DESCRIPTION OF THE TASK: Reproduce, with no alteration, the span of lines that begins at the line containing "At what coordinates should I click to accomplish: Click Run" and ends at the last line of the records, both ends included, and nothing else.

[Data records]
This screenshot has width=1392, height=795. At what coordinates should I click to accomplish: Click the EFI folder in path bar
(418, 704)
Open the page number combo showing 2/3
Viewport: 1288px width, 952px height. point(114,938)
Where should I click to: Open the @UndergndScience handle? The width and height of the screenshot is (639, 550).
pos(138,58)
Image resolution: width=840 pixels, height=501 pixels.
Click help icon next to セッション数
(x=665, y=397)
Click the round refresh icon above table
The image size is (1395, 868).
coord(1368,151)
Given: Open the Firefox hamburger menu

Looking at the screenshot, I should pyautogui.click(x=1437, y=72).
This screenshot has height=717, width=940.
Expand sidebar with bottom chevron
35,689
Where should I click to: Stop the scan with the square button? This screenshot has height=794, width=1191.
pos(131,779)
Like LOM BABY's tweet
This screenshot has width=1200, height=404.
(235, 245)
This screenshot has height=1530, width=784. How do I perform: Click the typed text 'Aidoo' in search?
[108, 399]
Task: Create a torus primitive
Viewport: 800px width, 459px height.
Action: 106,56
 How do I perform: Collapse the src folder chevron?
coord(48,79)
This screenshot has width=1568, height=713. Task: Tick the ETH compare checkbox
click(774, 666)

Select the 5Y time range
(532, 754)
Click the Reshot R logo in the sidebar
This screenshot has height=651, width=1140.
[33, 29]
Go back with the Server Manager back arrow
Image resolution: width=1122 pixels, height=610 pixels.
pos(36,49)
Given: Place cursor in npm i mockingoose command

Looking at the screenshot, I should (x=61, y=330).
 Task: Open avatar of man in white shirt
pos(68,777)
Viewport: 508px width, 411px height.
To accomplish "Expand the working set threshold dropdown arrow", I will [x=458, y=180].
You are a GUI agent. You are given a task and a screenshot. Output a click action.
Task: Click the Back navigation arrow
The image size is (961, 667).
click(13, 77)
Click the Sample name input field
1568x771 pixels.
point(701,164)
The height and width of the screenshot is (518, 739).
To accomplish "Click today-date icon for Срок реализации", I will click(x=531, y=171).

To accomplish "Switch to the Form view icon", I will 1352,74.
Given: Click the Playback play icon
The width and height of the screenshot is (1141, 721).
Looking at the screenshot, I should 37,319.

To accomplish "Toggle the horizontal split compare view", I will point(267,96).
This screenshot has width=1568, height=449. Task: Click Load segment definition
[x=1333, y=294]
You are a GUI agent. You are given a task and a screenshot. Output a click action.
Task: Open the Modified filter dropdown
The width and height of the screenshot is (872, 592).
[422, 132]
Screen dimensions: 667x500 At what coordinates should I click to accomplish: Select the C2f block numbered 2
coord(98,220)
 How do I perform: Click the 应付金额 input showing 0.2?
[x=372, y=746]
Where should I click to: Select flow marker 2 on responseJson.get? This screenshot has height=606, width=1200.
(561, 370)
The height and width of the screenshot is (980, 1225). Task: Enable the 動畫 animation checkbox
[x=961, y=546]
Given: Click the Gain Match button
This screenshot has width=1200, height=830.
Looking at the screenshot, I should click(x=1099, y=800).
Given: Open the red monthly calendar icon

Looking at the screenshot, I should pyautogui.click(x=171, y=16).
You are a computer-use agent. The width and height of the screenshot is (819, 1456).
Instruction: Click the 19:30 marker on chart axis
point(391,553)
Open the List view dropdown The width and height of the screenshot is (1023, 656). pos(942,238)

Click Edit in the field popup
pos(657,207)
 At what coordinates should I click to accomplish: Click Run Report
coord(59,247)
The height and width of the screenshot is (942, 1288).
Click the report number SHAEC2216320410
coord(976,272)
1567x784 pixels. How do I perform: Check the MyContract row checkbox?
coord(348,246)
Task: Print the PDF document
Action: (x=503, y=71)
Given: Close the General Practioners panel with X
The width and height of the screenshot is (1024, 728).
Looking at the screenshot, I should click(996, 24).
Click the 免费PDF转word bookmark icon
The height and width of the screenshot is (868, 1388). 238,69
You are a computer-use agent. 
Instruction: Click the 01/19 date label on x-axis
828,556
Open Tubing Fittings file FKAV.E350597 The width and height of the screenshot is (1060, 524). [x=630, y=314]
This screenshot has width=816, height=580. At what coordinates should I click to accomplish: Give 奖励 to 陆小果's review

RESULT FOR THIS TASK:
 At what coordinates should I click to accomplish: Click Run Report
coord(59,247)
The height and width of the screenshot is (942, 1288).
Click the report number SHAEC2216320410
coord(976,272)
1567x784 pixels. How do I perform: Check the MyContract row checkbox?
coord(348,246)
Task: Print the PDF document
Action: (x=503, y=71)
Given: Close the General Practioners panel with X
The width and height of the screenshot is (1024, 728).
Looking at the screenshot, I should click(996, 24).
Click the 免费PDF转word bookmark icon
The height and width of the screenshot is (868, 1388). 238,69
You are a computer-use agent. 
Instruction: Click the 01/19 date label on x-axis
828,556
Open Tubing Fittings file FKAV.E350597 The width and height of the screenshot is (1060, 524). [x=630, y=314]
This screenshot has width=816, height=580. At what coordinates should I click to accomplish: Give 奖励 to 陆小果's review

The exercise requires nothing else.